# Sayfa Alıntısı
- - - - - - -

Ekmeği zehir ettiler!

Ekmeğin ana maddesi buğday, buğday demek glüten demek. Son yıllarda, glütensiz beslenmek popülerleşmeye başladı.  Harvard Üniversitesi’nin 30 yıldır sürdürdüğü araştırma ise ekmek tüketmeyenlerin diyabet riskini arttırdığını ortaya koydu.

Bilgi sahibi olmadan fikir sahibi olunca her kafadan bir ses çıkması da doğal. Bu durum beslenmek gibi önemli konularda olunca can sıkıcı olabiliyor. Ekmek böyle sinir bozucu hale gelmiş bir konu mesela. “Buğday zehir, bulgur yiyin” demek de ayrı bir dangalaklık. Bulgurun buğday kırığı olduğunu bilmiyorsan beslenme konusuna girme lütfen! Bu kadim dostumuza yapılan saygısızlığa daha fazla dayanamayarak bu konuda bir de kitap yazdım. Meraklısı oradan daha geniş bilgi edinebilir. Meselenin ekmek olmadığı, unun cinsi, mayası ve katkı maddeleri olduğu gerçeğini biliyordum. Gıda sektörünü iyi bilen insanların yapması gereken, buğdayı karalamak değil, tam tersi sorunun adını koymak. Sorun buğdayda değil, onun genetiğini değiştirerek bozan ve zararlı hale getiren insanda. Ülkemizde saflığı bozulmamış atalık tohumlar var. Bunları yaygınlaştırıp saf buğday ırklarının üretilmesini sağlamamız gerekiyor.

- - - - - - -

Toplanan veriler

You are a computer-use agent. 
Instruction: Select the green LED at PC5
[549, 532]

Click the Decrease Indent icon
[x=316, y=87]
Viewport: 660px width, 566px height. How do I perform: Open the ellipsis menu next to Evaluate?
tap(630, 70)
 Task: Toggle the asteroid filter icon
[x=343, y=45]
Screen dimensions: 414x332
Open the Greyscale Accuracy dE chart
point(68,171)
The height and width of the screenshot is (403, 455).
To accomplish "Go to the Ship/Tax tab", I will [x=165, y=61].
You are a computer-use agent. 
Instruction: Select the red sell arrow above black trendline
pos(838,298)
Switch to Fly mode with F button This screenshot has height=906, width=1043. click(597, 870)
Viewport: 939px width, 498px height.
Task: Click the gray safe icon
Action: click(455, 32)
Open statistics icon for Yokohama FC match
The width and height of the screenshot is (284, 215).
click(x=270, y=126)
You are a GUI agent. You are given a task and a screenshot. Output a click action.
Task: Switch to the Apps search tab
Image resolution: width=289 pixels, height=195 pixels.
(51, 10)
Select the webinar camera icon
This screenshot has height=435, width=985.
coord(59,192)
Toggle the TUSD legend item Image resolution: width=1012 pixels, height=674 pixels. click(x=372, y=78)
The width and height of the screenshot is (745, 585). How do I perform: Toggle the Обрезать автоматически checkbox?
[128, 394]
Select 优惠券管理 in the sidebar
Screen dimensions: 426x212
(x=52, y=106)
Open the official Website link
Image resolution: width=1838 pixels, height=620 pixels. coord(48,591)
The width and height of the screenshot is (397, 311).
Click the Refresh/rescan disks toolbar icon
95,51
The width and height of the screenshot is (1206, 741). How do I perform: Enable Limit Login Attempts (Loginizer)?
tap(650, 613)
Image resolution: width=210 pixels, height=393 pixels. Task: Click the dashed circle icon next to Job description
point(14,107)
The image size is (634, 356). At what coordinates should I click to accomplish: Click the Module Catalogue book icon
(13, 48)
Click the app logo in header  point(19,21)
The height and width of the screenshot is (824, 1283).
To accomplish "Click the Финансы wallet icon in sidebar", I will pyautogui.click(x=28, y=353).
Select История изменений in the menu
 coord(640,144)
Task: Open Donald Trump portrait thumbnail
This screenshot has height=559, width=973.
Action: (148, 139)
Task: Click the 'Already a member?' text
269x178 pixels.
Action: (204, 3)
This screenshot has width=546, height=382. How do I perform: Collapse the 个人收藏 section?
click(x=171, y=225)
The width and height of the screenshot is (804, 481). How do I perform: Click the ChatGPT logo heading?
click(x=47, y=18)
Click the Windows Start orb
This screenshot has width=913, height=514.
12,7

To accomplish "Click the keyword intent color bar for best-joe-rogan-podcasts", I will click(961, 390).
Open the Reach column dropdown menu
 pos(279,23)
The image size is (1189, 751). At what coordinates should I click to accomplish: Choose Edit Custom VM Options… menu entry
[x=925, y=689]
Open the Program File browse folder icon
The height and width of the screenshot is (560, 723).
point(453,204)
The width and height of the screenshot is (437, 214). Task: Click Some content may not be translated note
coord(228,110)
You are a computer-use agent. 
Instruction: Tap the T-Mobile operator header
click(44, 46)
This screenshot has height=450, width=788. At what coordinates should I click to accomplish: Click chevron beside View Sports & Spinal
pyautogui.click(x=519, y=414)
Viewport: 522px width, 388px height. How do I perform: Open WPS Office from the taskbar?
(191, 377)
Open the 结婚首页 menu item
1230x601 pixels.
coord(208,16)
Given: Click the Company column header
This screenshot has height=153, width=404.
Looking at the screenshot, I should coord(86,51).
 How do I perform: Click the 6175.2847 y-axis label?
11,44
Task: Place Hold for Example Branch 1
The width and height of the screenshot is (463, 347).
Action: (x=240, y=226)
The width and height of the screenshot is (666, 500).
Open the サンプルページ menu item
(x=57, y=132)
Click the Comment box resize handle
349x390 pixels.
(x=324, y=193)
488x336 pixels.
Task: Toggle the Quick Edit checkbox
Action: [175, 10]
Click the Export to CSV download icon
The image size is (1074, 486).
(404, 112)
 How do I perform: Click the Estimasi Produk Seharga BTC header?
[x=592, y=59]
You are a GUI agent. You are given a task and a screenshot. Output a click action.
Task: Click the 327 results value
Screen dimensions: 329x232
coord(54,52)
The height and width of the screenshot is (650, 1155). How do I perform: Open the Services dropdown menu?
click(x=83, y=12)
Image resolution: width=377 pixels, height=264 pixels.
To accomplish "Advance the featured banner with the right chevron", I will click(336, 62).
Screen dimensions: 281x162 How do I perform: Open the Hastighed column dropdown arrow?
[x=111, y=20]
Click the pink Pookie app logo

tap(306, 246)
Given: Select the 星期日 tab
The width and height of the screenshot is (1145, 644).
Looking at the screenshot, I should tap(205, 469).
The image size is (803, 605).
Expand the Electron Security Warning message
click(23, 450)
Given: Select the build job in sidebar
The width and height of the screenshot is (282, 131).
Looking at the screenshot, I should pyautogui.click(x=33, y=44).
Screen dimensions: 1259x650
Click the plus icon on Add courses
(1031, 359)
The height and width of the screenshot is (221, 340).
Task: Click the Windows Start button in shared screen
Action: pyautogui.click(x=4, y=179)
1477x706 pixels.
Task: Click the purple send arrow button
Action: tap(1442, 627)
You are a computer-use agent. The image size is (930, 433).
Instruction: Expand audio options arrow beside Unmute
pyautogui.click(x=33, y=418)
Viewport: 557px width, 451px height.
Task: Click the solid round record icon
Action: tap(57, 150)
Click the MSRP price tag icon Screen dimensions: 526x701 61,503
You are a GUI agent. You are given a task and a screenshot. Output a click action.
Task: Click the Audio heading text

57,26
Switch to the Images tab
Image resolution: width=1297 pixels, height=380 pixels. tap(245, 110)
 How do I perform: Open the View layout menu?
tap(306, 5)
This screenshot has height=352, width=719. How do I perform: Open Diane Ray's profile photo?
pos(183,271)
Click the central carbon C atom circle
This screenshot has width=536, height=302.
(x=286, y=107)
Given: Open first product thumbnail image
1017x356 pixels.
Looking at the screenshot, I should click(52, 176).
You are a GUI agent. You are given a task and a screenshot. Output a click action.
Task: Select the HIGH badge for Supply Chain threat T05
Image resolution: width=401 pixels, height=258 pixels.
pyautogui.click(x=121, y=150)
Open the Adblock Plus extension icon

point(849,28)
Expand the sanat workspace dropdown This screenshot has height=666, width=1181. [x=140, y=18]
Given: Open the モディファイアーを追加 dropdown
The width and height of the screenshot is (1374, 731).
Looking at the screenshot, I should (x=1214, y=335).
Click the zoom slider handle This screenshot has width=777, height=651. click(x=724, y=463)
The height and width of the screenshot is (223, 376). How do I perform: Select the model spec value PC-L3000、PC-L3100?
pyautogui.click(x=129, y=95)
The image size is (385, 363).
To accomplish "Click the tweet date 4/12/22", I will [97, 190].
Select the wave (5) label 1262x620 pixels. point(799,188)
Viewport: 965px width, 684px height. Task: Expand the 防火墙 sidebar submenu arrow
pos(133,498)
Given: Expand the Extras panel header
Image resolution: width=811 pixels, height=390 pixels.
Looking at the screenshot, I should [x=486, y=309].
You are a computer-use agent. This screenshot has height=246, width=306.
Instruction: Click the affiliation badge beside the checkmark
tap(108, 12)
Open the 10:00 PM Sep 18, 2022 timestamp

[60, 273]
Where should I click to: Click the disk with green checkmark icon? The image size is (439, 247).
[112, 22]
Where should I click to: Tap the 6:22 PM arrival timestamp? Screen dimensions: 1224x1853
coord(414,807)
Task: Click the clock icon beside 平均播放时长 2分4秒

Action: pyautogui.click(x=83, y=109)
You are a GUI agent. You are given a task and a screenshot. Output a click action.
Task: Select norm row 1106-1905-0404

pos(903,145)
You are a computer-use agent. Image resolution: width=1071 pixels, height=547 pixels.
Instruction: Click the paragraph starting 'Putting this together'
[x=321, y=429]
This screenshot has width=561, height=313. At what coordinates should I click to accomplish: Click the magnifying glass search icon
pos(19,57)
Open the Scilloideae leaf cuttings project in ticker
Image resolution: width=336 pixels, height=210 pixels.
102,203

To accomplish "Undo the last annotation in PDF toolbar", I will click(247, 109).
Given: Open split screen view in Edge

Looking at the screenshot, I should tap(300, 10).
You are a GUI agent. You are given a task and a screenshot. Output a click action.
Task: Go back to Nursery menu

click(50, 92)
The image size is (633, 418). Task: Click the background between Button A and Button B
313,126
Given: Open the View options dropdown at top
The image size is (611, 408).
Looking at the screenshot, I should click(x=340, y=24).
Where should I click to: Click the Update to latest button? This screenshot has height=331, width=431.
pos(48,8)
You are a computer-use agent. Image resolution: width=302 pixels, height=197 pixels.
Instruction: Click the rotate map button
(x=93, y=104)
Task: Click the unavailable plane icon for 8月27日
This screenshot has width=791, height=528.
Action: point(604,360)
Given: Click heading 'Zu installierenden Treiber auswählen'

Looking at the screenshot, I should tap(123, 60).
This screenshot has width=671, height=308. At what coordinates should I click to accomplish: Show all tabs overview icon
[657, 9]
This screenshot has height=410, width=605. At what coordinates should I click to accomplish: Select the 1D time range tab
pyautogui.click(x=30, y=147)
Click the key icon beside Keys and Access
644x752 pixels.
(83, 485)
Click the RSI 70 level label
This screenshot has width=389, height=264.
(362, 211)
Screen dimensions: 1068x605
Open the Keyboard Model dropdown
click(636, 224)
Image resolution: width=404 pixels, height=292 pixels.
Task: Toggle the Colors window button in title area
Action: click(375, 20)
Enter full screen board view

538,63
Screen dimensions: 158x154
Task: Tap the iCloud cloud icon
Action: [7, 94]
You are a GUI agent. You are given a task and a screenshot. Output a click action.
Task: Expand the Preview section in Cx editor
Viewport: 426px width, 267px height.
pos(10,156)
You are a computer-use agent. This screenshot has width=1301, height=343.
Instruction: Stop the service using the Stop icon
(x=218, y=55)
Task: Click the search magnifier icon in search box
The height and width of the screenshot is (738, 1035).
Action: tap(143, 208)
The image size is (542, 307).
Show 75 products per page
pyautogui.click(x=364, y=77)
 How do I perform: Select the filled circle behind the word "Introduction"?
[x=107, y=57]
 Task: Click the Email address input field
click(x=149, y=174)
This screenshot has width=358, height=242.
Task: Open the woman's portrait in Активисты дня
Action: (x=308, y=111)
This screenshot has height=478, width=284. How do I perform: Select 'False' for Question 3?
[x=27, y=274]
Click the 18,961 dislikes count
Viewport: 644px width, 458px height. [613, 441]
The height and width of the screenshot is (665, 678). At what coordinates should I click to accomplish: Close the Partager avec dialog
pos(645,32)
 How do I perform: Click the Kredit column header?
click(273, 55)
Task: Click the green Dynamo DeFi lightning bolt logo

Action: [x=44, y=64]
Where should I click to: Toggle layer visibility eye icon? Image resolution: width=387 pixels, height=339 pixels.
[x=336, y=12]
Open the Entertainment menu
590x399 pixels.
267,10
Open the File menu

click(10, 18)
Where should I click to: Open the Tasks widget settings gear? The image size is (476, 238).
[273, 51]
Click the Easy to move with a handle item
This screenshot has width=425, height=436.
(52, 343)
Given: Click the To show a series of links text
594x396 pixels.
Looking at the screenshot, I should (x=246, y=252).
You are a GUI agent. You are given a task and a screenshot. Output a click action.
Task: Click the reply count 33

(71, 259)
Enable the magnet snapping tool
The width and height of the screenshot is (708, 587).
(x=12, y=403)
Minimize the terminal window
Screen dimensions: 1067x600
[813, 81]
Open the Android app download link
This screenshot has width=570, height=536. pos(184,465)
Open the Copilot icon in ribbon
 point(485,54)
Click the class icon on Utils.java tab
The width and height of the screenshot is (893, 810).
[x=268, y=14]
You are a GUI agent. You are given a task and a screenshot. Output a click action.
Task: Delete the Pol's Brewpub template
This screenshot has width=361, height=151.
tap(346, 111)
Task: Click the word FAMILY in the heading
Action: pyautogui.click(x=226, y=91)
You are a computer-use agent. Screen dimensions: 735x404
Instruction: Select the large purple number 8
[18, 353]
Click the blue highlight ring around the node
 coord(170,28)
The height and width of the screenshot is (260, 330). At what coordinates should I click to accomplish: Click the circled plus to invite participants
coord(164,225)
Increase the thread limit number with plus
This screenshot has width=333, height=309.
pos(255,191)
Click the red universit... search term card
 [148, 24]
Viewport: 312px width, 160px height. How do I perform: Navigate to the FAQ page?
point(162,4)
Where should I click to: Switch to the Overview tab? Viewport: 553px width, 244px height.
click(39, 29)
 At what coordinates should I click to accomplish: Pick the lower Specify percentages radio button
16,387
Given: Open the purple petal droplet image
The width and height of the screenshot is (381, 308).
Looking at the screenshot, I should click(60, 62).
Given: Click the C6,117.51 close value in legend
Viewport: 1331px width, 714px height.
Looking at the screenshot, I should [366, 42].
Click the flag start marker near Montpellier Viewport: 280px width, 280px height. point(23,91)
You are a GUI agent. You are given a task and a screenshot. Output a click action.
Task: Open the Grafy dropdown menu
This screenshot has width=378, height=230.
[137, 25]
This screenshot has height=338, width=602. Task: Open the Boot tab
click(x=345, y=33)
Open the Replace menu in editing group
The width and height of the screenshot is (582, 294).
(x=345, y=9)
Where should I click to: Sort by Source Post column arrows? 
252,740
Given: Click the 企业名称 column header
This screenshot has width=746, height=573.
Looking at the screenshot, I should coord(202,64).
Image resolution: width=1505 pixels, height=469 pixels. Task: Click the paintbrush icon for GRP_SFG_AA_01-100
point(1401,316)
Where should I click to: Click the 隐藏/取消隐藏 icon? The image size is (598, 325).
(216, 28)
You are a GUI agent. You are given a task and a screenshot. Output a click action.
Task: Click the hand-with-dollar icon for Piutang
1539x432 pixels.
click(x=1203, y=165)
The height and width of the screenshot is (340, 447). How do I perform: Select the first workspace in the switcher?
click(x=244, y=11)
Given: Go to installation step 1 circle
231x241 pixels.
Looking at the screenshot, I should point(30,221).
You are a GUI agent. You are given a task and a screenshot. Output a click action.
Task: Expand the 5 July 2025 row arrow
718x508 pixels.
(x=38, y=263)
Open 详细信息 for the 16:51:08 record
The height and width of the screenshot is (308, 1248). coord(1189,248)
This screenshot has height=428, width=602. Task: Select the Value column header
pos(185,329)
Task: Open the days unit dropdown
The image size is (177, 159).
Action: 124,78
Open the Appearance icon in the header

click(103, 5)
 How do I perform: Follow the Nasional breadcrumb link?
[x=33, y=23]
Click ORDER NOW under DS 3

- - - - - - -

# Okuduklarınızı Uygulayın
• a. Ekmek yazısına göre asıl mesele ekmek değilse hangi unsurlardır? Hepsini sıralayınız.
• b. Aşağıdaki ifadelerin her birinin ekmek yazısıyla uyuşup uyuşmadığını evet veya hayır ile belirtiniz ve kararı belirleyen sözleri metinden aynen alıntılayınız.
(i) Harvard Üniversitesi'nin araştırması, ekmek tüketmeyenlerin diyabet riskinin arttığını ortaya koymuştur.
(ii) Yazara göre sorun buğdayın kendisindedir.
(iii) Bulgur, buğdaydan ayrı bir tahıldır.

# Yazılı Yanıtlar
• a. Unun cinsi, mayası ve katkı maddeleri.

• b.
(i) Evet: "ekmek tüketmeyenlerin diyabet riskini arttırdığını ortaya koydu"
(ii) Hayır: "Sorun buğdayda değil"
(iii) Hayır: "Bulgurun buğday kırığı olduğunu"